In a second tab/window, let’s change to the hifiasm folder and create a symlink to the subsample dataset of reads:

cd ~/<species_folder>/hifiasm/
ln -s /home/ubuntu/Share/<species_id>_data/<species_id>.600.fasta

Now let’s call hifiasm and have a look at the parameters it prints:

hifiasm

And this is the line you will run:

hifiasm -f0 --primary -t 1 -o <species>.hifiasm <species_id>.600.fasta

PS: the -o option defines the prefix which will be used to name all the output files generated by Hifiasm.

Let’s wait a few minutes for both assemblers to run. While you do that, you can take some time to search what the parameters we used for running canu and hifiasm mean. You can do that by either looking at their websites or by opening a third tab/window and running canu and hifiasm on help mode (e.g. canu -h)

Interpreting our results

Each assembler will output different intermediate files together with the final assembly result.

1-) Hifiasm

Let’s look at the Hifiasm result first:

Am I in the hifiasm folder?

pwd

If not, then I need to change there. Now, list the contents of hifiasm directory:

ls -ltrh

Among the results hifiasm produce, you will find the <prefix>.p_ctg.gfa file (remember that the prefix has been defined using the -o option when running Hifiasm). This is our assembly output file. Hifiasm gives us the assembly graph as an output. This means you need to convert the graph into a fasta file. For that, we have an awk script named gfa2fa.

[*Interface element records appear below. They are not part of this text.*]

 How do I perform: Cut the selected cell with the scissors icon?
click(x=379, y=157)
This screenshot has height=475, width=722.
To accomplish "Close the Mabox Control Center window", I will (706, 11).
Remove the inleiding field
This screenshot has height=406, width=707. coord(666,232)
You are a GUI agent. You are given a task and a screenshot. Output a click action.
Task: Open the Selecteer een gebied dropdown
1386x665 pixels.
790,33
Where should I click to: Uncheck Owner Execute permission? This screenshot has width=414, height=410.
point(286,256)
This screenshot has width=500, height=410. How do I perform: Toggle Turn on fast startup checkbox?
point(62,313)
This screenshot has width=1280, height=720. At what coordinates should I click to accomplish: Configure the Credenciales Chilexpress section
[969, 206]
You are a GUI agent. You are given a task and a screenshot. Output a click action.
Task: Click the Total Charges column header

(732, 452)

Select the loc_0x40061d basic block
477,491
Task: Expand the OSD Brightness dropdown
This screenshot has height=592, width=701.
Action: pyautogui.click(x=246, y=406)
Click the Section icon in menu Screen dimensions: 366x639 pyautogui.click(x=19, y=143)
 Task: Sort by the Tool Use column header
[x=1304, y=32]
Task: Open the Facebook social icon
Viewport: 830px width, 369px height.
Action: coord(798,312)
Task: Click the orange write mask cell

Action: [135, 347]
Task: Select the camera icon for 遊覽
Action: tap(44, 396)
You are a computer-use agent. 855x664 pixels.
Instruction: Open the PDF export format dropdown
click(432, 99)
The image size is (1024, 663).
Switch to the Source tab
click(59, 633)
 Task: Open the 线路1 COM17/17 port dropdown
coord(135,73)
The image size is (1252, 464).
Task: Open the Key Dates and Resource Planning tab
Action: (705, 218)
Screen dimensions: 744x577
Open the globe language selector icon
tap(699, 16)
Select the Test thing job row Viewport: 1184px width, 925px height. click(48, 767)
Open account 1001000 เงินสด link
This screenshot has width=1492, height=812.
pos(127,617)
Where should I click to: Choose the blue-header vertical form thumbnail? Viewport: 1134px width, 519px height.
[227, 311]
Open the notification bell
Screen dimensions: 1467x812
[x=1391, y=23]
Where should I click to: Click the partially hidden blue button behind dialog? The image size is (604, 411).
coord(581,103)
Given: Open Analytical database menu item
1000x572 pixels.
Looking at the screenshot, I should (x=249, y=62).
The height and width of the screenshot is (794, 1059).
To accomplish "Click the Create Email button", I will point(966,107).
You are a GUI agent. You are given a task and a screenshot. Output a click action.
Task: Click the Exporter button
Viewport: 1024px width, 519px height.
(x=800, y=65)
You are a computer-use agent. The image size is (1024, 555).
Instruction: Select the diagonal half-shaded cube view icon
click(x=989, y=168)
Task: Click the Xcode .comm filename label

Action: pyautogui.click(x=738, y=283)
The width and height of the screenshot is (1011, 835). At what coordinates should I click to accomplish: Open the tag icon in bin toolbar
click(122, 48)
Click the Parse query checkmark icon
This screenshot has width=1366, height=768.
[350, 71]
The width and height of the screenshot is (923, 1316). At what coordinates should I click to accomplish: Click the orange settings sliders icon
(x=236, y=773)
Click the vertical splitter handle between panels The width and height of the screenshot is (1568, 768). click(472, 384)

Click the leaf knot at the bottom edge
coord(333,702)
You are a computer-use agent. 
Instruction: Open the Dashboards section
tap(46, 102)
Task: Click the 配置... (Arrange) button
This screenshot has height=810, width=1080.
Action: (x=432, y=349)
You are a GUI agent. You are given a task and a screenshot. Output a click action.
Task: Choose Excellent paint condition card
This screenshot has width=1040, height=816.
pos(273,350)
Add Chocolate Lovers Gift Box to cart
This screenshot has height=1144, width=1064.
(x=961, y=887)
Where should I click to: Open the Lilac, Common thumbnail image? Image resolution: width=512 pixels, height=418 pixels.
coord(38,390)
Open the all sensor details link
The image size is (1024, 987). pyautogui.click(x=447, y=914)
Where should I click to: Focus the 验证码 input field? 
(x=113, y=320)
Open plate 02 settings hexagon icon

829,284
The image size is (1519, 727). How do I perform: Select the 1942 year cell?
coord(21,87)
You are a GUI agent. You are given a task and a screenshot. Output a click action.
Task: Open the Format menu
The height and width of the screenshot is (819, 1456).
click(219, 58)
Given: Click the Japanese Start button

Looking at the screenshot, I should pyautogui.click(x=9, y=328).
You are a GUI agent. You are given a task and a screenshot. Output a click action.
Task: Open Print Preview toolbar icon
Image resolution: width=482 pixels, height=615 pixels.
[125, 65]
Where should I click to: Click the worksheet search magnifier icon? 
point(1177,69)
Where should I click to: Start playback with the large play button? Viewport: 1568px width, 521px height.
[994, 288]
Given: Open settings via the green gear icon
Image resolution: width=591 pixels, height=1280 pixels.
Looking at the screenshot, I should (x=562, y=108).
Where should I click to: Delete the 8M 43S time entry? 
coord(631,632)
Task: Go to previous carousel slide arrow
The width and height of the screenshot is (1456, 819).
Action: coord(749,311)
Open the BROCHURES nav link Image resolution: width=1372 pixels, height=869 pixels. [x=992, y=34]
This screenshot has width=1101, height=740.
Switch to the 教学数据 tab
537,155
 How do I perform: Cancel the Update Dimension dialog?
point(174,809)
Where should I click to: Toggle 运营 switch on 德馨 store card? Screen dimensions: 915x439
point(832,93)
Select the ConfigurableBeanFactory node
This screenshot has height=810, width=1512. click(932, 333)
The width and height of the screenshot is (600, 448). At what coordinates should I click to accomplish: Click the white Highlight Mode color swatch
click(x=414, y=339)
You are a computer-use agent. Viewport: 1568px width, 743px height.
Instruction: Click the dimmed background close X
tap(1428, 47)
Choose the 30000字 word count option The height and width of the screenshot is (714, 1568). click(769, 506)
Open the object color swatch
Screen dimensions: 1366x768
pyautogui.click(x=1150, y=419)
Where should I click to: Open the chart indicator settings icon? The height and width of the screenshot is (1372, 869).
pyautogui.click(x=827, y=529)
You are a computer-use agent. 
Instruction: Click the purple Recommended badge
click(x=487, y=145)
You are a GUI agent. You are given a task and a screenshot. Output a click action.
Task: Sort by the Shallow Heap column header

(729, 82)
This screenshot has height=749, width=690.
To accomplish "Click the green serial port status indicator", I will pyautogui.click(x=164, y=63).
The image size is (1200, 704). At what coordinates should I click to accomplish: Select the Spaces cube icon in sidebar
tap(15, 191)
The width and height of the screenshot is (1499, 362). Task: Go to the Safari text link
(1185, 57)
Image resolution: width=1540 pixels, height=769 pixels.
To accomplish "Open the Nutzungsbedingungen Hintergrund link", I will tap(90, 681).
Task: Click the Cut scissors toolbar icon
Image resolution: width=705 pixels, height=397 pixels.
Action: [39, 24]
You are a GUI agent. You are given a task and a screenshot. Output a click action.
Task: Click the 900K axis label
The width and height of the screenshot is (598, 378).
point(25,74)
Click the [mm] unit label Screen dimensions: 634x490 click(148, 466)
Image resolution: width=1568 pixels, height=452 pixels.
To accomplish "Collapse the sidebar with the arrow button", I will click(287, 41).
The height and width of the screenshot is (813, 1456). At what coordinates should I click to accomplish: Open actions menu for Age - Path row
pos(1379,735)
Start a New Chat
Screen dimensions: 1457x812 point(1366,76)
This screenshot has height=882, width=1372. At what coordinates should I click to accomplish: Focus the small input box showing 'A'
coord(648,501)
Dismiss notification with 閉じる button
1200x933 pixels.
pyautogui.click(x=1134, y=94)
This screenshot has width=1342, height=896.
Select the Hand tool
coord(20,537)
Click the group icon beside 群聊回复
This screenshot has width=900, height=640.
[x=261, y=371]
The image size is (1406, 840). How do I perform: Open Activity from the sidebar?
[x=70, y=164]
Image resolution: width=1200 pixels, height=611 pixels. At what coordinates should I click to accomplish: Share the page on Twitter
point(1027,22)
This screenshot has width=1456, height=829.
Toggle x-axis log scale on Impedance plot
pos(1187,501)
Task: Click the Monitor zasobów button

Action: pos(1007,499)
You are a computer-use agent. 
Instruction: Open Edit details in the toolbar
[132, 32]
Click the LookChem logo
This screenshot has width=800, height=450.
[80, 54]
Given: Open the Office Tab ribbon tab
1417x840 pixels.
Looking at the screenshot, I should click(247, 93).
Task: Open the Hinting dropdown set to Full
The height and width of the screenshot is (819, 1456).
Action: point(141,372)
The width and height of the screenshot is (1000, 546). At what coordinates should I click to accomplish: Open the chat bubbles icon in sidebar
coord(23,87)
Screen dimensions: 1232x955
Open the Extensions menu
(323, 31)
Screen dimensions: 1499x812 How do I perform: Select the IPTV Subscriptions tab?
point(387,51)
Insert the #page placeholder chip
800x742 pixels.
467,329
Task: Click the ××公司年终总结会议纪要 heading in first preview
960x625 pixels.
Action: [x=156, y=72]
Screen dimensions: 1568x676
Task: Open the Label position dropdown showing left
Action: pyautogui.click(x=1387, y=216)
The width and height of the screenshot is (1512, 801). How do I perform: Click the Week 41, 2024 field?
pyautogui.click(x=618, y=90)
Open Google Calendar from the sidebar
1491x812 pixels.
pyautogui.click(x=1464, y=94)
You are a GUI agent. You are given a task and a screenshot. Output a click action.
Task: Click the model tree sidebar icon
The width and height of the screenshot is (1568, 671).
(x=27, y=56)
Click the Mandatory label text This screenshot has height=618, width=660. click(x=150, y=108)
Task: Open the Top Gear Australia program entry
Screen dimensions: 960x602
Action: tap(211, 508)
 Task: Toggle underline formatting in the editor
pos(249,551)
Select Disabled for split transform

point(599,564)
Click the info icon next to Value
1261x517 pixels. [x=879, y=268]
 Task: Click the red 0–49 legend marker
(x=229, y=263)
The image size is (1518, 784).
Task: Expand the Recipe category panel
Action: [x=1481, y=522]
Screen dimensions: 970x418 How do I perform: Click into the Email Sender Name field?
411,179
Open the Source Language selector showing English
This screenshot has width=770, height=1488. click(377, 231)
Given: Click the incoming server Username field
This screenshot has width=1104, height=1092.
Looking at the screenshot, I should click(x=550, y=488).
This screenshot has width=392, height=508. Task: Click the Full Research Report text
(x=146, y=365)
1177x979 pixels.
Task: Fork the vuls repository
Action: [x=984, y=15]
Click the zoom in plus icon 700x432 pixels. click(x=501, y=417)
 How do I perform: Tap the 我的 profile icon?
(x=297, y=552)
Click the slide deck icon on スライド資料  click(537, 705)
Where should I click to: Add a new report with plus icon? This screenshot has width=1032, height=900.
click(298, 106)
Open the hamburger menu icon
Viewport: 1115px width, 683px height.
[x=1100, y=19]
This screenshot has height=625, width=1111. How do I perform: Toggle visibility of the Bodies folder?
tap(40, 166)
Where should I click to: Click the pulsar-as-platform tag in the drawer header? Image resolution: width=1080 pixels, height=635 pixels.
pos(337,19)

Add the directory containing that script to the PATH and run it:

export PATH=/home/ubuntu/Share/scripts/:$PATH
gfa2fa <prefix>.p_ctg.gfa > <prefix>.p_ctg.fa

Right. So now, what to do with the assembly file? Well, first you should have a look at the statistics for this assembly. Let’s run our asmstats script on it

asmstats <prefix>.p_ctg.fa > <prefix>.p_ctg.fa.stats

2-) Hicanu

Now, let’s move to the hicanu directory and let’s have a look at the results. Remember you have stored the results in the run1/ subdirectory:

cd ~/<species_folder>/hicanu/run1/
ls -ltrh

Differently than Hifiasm, Hicanu is going to give you a fasta file at the end. It’s called * .contigs.fasta. So, go on and generate the statistics for this result:

asmstats <prefix>.contigs.fasta > <prefix>.contigs.fasta.stats

WELL DONE!

You have just done eukaryotic genome assembly using PacBio HiFi reads and two different assemblers! That is fantastic!

I want you to gather the statistics results of different files:

1-) The statistics of the raw reads you have used as input for your assembly.

a- How many reads are there?

b- What is their average length?

OBS: remember you already have these results as we have generated them in the previous Hands On session.

2-) The statistics of Hicanu and Hifiasm assembled files.

a-) Have both assemblers assembled exactly the same number of contigs?

b-) What are the assembly statistics: N50, total assembled size, contig counts …

BEFORE YOU GO BACK TO THE GROUP

As you know, because of time and computer resources, we have assembled only a subset of reads (<species_id>.600.fasta) for the species you have chosen. But I have generated previous assemblies for the complete set of reads, and I would like you to generate assembly statistics for those assemblies. The files will be on the shared species folder (/home/ubuntu/Share/<species_id>_data/) and will be named <species_id>.hicanu.total.contigs.fasta.gz and <species_id>.hifiasm.total.[a/p]_ctg.fa.gz (Hifiasm produces two different files, one with suffix a_ctg.fa.gz and another one with the suffix p_ctg.fa.gz). In your species home directory (~/<species>/), create a symlink for those files (with the ln -s command) and run asmstats on them (e.g. asmstats <species_id>.hicanu.total.contigs.fasta.gz > <species_id>.hicanu.total.contigs.fasta.stats). Then answer:

1-) What is the assembled size, number of contigs and N50 for the hicanu assembly?

1a-) Is the Hicanu result close to the estimated genome size? Why?

2-) Hifiasm generates two files. Why? What are the assembly metrics for these two files?

Now gather all these results, let’s go to the larger group and let’s discuss them together!